Depois fomo-nos encontrando por aí. Uma das vezes apareceu-me na delegação do ministério da cultura por causa de um prémio de arquitectura que uma empresa que ele representava resolvera atribuir. Se não estou em erro foi por causa de um edifício do Eduardo Souto de Moura que nós (o Rui Feijó e eu) tínhamos conseguido convencer as autoridades a fazer depois de o projecto ter ganho limpamente o concurso. Anos de guerra, de propostas, de empenhos, de argumentos, de insistências. Até que Coimbra Martins pronunciou o fatal sim. Depois como é costume foi outro a inaugurá-lo. Demorou anos mas aí está: é a Casa das Artes (nome imbecil!) e foi o primeiro edifício significativo do seu autor. A empresa que o Zé representava (seria a Secil?) atribuiu o prémio a essa casa.
Nessa altura o Zé já tinha um bojo impressionante bem diferente do rapazinho entusiasta de quinze anos antes. Mas conservava o gosto seguro e a mim recordava-me anos felizes e aventurosos.

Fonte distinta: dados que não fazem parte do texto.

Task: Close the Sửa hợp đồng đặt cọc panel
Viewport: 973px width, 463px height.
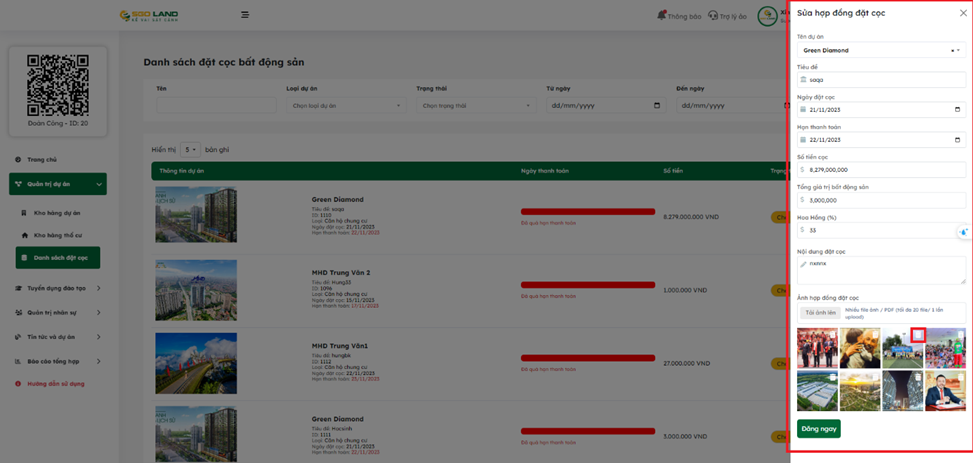Action: pyautogui.click(x=963, y=13)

Agora acabou-se. Durante o sono, o coração traiçoeiro desforrou-se de anos de maus tratos. Agora já não discutiremos de novo quando nos encontrarmos. Eu não lhe direi algumas violências e ele não me chamará idealista envelhecido e petrificado. A revolução que ambos amámos também não parece de boa saúde. Como o coração do Zé. O coração que parou à tardinha durante a sesta.


Erbarmt euch des Todes
Menschen erbarmt euch
Rettet die Chance euch zu sterben
zumindest.

Nota: final de um poema de Wolf Biermann in Die Drahtharfe (tenham piedade da morte, homens tenham piedade da morte. Salvem pelo menos a possibilidade de morrer.